### TASK DETAILS
Transcribe every record exactly as it appears.

### EXTRACTED DATA
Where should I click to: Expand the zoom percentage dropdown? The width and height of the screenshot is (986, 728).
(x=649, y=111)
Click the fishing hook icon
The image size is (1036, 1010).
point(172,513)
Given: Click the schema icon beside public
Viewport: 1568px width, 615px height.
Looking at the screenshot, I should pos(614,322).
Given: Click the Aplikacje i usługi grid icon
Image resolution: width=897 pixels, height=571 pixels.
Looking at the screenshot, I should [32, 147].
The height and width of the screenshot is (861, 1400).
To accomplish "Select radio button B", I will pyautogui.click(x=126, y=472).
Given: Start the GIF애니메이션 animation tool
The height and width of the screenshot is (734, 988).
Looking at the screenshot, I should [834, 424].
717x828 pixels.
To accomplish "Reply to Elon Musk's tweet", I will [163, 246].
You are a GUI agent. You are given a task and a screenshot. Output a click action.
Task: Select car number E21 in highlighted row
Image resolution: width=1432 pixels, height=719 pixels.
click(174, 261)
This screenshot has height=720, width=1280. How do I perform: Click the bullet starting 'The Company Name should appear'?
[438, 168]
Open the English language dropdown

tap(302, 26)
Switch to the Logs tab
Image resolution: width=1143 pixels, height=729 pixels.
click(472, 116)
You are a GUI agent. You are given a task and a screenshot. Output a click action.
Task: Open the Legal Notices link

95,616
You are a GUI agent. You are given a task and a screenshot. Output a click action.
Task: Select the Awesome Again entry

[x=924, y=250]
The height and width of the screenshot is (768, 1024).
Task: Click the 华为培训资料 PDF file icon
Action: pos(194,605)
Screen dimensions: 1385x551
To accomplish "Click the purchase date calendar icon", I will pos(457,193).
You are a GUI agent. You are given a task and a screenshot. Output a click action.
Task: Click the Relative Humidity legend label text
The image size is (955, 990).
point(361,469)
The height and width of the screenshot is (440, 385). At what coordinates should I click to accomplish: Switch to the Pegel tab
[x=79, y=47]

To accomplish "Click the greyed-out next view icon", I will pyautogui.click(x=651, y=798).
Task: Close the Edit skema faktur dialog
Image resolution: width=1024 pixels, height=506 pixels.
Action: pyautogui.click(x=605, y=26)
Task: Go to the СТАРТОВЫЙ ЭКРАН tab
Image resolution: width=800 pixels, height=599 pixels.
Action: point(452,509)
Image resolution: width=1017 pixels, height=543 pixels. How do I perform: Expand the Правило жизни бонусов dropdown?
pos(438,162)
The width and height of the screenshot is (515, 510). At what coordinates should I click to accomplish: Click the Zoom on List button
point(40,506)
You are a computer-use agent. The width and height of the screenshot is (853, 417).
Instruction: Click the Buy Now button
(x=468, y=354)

### ANSWER TO THIS PROBLEM
Where should I click to: Expand the zoom percentage dropdown? The width and height of the screenshot is (986, 728).
(x=649, y=111)
Click the fishing hook icon
The image size is (1036, 1010).
point(172,513)
Given: Click the schema icon beside public
Viewport: 1568px width, 615px height.
Looking at the screenshot, I should pos(614,322).
Given: Click the Aplikacje i usługi grid icon
Image resolution: width=897 pixels, height=571 pixels.
Looking at the screenshot, I should [32, 147].
The height and width of the screenshot is (861, 1400).
To accomplish "Select radio button B", I will pyautogui.click(x=126, y=472).
Given: Start the GIF애니메이션 animation tool
The height and width of the screenshot is (734, 988).
Looking at the screenshot, I should [834, 424].
717x828 pixels.
To accomplish "Reply to Elon Musk's tweet", I will [163, 246].
You are a GUI agent. You are given a task and a screenshot. Output a click action.
Task: Select car number E21 in highlighted row
Image resolution: width=1432 pixels, height=719 pixels.
click(174, 261)
This screenshot has height=720, width=1280. How do I perform: Click the bullet starting 'The Company Name should appear'?
[438, 168]
Open the English language dropdown

tap(302, 26)
Switch to the Logs tab
Image resolution: width=1143 pixels, height=729 pixels.
click(472, 116)
You are a GUI agent. You are given a task and a screenshot. Output a click action.
Task: Open the Legal Notices link

95,616
You are a GUI agent. You are given a task and a screenshot. Output a click action.
Task: Select the Awesome Again entry

[x=924, y=250]
The height and width of the screenshot is (768, 1024).
Task: Click the 华为培训资料 PDF file icon
Action: pos(194,605)
Screen dimensions: 1385x551
To accomplish "Click the purchase date calendar icon", I will pos(457,193).
You are a GUI agent. You are given a task and a screenshot. Output a click action.
Task: Click the Relative Humidity legend label text
The image size is (955, 990).
point(361,469)
The height and width of the screenshot is (440, 385). At what coordinates should I click to accomplish: Switch to the Pegel tab
[x=79, y=47]

To accomplish "Click the greyed-out next view icon", I will pyautogui.click(x=651, y=798).
Task: Close the Edit skema faktur dialog
Image resolution: width=1024 pixels, height=506 pixels.
Action: pyautogui.click(x=605, y=26)
Task: Go to the СТАРТОВЫЙ ЭКРАН tab
Image resolution: width=800 pixels, height=599 pixels.
Action: point(452,509)
Image resolution: width=1017 pixels, height=543 pixels. How do I perform: Expand the Правило жизни бонусов dropdown?
pos(438,162)
The width and height of the screenshot is (515, 510). At what coordinates should I click to accomplish: Click the Zoom on List button
point(40,506)
You are a computer-use agent. The width and height of the screenshot is (853, 417).
Instruction: Click the Buy Now button
(x=468, y=354)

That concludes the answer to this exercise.